* _What the task asks_
Restate, word for word, each entry that follows, but skip its pictures.

(Stored data entries)
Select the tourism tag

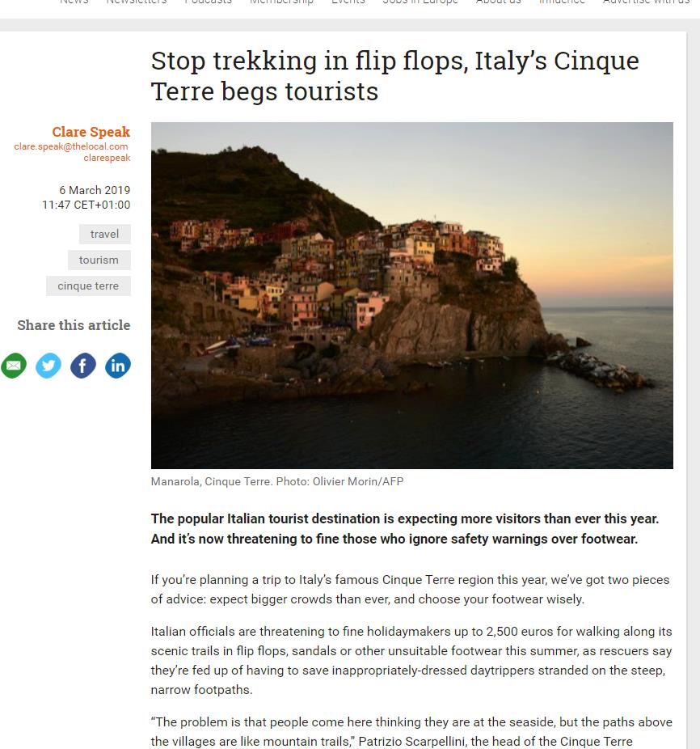tap(99, 260)
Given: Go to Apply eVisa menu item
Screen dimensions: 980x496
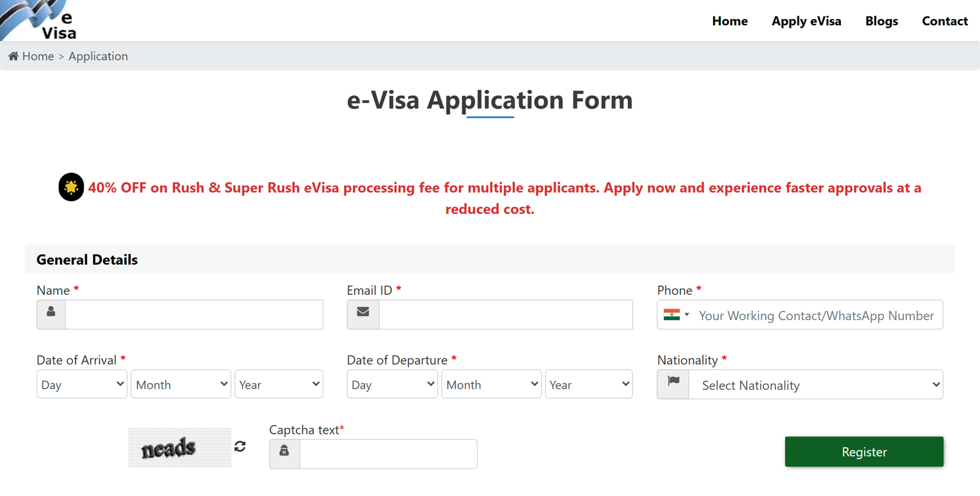Looking at the screenshot, I should tap(806, 21).
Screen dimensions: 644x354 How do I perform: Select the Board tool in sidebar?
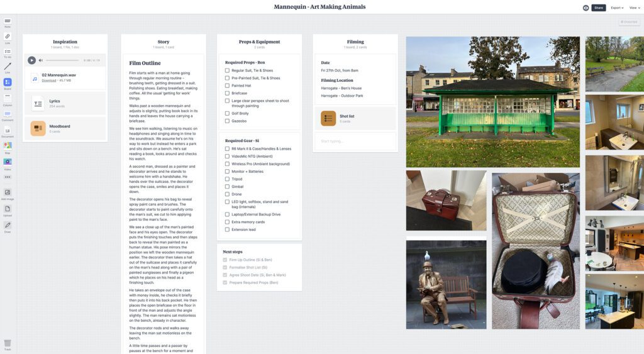tap(8, 84)
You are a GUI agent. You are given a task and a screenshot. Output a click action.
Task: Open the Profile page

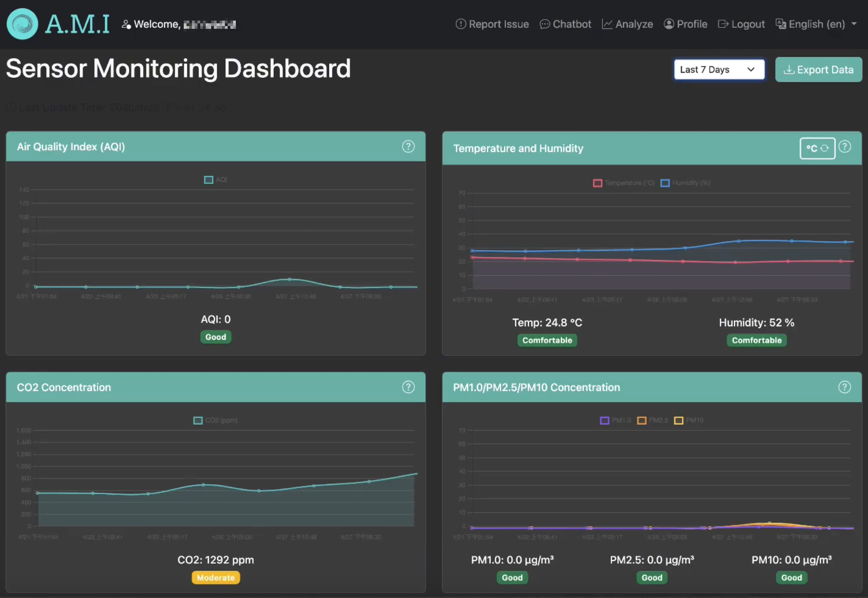click(686, 24)
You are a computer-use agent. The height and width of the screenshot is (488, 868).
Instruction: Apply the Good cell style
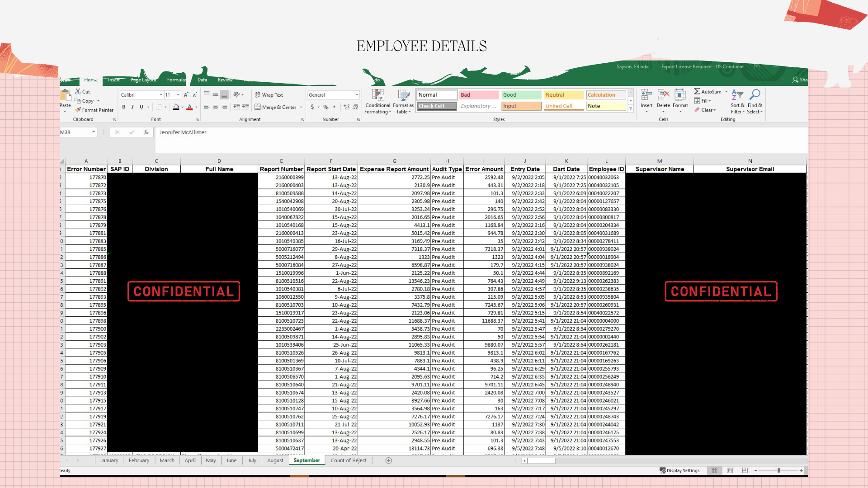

* _Exercise solution_
Select the tourism tag

tap(99, 260)
Given: Go to Apply eVisa menu item
Screen dimensions: 980x496
Looking at the screenshot, I should tap(806, 21).
Screen dimensions: 644x354 How do I perform: Select the Board tool in sidebar?
tap(8, 84)
You are a GUI agent. You are given a task and a screenshot. Output a click action.
Task: Open the Profile page

click(686, 24)
You are a computer-use agent. The height and width of the screenshot is (488, 868).
Instruction: Apply the Good cell style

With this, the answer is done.